Еще накануне в Пенаты стали с утра прибывать вороха телеграмм. А в самый день торжества — ни одной телеграммы, ни одного поздравления! Мы долго не знали, что думать.
Но вечером пришла, запыхавшись, соседка по даче и тихо сказала: «Война!»
Все вскочили с мест, взволновались и заговорили, перебивая друг друга, о кайзере, о немцах, о Сербии и о Франце Иосифе… Репинский праздник сразу оказался отодвинутым в прошлое. Репин нахмурился, вырвал из петлицы свою именинную розу и встал, чтобы сейчас же уйти.
Естественно, мысль художника обратилась к нашему военному прошлому, и он затеял серию народных картин — об Александре Невском, двенадцатом годе, Суворове, Пожарском, Минине.

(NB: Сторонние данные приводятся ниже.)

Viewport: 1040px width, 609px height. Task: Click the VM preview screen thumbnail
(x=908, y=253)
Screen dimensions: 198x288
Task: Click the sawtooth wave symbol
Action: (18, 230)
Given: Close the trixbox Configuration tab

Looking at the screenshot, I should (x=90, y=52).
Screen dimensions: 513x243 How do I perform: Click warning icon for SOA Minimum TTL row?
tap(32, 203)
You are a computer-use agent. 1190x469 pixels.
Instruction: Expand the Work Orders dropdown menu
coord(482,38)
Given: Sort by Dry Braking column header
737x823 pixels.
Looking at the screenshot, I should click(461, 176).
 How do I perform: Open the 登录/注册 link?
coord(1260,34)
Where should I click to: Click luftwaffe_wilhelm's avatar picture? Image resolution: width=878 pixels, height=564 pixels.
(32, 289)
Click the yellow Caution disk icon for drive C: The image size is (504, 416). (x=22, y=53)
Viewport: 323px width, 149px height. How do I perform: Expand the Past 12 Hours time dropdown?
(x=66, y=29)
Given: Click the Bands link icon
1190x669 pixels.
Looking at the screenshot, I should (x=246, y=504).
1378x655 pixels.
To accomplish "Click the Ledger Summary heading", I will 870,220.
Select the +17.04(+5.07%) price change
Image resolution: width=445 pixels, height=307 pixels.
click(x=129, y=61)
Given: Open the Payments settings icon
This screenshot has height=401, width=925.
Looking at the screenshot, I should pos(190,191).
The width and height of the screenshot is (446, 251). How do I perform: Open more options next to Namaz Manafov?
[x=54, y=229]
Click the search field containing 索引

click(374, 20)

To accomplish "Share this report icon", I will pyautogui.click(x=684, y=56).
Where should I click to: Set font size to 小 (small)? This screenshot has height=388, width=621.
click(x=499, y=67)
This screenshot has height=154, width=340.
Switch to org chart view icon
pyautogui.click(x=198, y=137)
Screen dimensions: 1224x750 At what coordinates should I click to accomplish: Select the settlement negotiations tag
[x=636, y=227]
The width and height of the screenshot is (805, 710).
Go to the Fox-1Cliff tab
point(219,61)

Картины эти, насколько я знаю, должны были воспроизводиться в журнале Зиновия Гржебина «Отечество». Одну из этих картин я помню — «Клич Минина Нижнему Новгороду». Прочие, кажется, остались в эскизах.
Через два-три месяца после начала первой мировой войны я предложил моим гостям написать мне в «Чукоккалу», чего они ждут от войны, и все они написали один за другим:
«Ждем полного разгрома тевтонов», «Уверены, что Берлин будет наш».
И прочее в этом роде.
А Репин тут же, в «Чукоккале», набросал небольшую картинку (сохранившуюся у меня до сих пор): победоносный германский рабочий вывозит Вильгельма II на тачке, то есть пророчески выразил (казавшуюся в то время безумной) уверенность, что конечным исходом войны будет победа пролетариата над старым режимом.
Я не говорю, что эта уверенность была в нем устойчива — он тут же высказывал другие мечты и стремления, — но все же такое сочувствие трудящимся массам было органически связано со всем радикализмом его юности, с той, так сказать, стасовской линией, которая, то скрываясь под спудом, то возникая опять, оставалась в нем до самых Октябрьских дней.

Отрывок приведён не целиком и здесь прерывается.